▸ **TEXT SECTION**
--- START ---

The accuracy of histogram_quantile depends on the bucket boundaries configured in the application. If the buckets are [0.01, 0.05, 0.1, 0.25, 0.5, 1, 2.5, 5, 10] seconds, Prometheus interpolates within the bucket that contains the percentile. Finer buckets give better accuracy but consume more storage (higher cardinality).


The Four Golden Signals

Defined in the Google SRE book, these are the four most important metrics to monitor for any service:

Signal What It Measures RCIIS Example Key Metric
Latency Time to serve a request APISIX gateway response time histogram_quantile(0.99, ...)
Traffic Demand on the system Requests per second to the ESB API sum(rate(http_requests_total[5m]))
Errors Rate of failed requests 5xx responses from the API gateway sum(rate(http_requests_total{status=~"5.."}[5m]))
Saturation How "full" the system is CPU, memory, disk usage on worker nodes node_cpu_seconds_total, node_memory_MemAvailable_bytes

Latency should be measured for both successful and failed requests separately — a fast error (e.g., 500 in 2ms) should not artificially lower the latency metric for successful requests.

--- END ---

▸ **ACTIVITIES**
1. In the monitoring text, what is the cost of using finer buckets?
2. Copy the monitoring text word for word from "Errors Rate of" to "for successful requests.".

▸ **RECORD SET**
--- START ---

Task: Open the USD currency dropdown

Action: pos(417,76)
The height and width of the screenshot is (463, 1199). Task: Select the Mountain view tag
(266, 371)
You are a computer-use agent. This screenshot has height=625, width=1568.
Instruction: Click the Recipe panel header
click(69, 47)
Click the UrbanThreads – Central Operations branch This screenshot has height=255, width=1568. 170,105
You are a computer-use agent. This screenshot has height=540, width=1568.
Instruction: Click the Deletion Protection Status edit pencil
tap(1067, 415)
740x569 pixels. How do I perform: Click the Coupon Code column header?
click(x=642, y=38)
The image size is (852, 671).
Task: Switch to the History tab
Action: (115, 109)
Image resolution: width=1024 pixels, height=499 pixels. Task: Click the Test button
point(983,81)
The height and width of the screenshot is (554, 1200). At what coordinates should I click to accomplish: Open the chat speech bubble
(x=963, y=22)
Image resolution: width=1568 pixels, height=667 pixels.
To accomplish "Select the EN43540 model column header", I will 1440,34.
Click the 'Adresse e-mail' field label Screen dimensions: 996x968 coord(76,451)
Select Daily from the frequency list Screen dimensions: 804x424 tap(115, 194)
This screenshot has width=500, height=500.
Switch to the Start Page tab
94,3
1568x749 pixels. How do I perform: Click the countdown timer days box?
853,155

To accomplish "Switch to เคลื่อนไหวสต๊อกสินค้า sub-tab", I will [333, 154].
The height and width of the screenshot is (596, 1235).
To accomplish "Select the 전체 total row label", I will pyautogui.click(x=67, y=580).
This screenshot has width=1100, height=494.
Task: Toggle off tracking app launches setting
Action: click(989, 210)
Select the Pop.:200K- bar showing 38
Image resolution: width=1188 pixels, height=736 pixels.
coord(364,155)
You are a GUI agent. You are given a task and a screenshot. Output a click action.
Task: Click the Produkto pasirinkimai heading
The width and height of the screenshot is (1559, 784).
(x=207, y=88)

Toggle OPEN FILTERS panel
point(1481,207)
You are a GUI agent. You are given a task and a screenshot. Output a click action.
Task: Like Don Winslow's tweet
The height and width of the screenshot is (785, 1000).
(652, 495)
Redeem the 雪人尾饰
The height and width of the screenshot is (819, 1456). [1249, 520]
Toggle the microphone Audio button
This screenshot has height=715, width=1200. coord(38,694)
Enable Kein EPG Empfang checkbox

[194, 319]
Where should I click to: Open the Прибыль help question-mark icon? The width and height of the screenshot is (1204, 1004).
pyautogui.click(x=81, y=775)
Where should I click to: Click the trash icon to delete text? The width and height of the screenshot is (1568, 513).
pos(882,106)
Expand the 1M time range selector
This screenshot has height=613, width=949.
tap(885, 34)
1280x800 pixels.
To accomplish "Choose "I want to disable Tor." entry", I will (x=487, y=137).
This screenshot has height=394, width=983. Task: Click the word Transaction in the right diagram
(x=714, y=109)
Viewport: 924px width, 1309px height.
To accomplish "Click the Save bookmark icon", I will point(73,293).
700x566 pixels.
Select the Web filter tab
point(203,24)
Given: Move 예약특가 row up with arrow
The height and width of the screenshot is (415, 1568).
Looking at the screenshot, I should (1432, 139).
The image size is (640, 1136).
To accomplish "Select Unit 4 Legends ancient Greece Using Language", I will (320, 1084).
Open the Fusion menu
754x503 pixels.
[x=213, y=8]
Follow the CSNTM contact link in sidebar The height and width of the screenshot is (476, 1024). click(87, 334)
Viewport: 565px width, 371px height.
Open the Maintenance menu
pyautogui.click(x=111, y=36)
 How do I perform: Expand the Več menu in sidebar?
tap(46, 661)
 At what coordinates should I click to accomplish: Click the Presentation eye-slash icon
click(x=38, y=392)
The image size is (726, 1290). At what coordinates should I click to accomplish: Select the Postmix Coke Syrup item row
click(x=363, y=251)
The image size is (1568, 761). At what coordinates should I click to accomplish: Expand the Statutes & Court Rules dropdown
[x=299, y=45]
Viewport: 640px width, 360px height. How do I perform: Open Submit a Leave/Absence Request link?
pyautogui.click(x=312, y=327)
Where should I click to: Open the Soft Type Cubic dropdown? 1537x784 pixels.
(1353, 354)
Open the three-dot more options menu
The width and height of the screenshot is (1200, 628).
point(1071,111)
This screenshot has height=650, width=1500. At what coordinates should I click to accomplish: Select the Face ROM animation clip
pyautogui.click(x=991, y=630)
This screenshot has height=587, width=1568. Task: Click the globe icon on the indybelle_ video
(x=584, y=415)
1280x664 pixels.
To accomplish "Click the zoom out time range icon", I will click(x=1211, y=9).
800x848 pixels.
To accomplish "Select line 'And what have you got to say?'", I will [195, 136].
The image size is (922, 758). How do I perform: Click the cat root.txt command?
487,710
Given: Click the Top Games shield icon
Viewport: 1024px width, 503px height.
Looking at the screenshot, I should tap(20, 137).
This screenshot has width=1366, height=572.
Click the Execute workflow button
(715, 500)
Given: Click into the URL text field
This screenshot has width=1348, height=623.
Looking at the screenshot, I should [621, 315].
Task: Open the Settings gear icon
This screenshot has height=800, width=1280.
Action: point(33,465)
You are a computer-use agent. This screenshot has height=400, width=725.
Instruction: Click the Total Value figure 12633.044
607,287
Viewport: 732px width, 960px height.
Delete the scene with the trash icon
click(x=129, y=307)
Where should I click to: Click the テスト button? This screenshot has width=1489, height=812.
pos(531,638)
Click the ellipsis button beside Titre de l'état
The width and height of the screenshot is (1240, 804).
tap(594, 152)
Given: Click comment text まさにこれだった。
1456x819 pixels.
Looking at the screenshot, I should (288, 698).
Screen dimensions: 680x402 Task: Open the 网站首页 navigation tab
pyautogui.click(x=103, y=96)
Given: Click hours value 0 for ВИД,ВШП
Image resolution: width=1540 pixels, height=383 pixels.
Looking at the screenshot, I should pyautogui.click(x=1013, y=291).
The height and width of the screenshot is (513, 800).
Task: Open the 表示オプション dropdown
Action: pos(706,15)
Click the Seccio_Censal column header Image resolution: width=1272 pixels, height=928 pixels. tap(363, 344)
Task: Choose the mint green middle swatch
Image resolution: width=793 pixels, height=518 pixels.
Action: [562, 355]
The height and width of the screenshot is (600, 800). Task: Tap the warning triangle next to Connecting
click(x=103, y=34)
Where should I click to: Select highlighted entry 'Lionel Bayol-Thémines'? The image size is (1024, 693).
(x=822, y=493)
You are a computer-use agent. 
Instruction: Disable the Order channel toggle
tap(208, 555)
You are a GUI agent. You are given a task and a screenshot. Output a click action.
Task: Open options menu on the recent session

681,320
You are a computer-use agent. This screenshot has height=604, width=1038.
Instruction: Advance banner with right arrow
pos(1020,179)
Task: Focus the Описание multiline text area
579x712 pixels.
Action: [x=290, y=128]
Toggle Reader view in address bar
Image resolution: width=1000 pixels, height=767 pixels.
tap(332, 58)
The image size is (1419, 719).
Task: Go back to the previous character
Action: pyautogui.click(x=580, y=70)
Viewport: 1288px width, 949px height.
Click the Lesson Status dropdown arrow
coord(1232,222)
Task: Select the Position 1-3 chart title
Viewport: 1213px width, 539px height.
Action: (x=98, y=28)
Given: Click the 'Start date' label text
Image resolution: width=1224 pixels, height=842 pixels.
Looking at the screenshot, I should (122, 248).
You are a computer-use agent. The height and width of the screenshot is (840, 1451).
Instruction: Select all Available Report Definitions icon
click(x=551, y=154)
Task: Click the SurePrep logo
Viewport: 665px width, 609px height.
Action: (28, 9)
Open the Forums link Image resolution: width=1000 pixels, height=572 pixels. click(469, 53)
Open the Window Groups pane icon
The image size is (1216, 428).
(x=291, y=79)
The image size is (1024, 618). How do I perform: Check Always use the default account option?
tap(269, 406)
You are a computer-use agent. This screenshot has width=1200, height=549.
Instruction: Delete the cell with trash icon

--- END ---

▸ **SOLUTIONS BELOW**
1. Finer buckets consume more storage (higher cardinality).

2.
Errors Rate of failed requests 5xx responses from the API gateway sum(rate(http_requests_total{status=~"5.."}[5m]))
Saturation How "full" the system is CPU, memory, disk usage on worker nodes node_cpu_seconds_total, node_memory_MemAvailable_bytes

Latency should be measured for both successful and failed requests separately — a fast error (e.g., 500 in 2ms) should not artificially lower the latency metric for successful requests.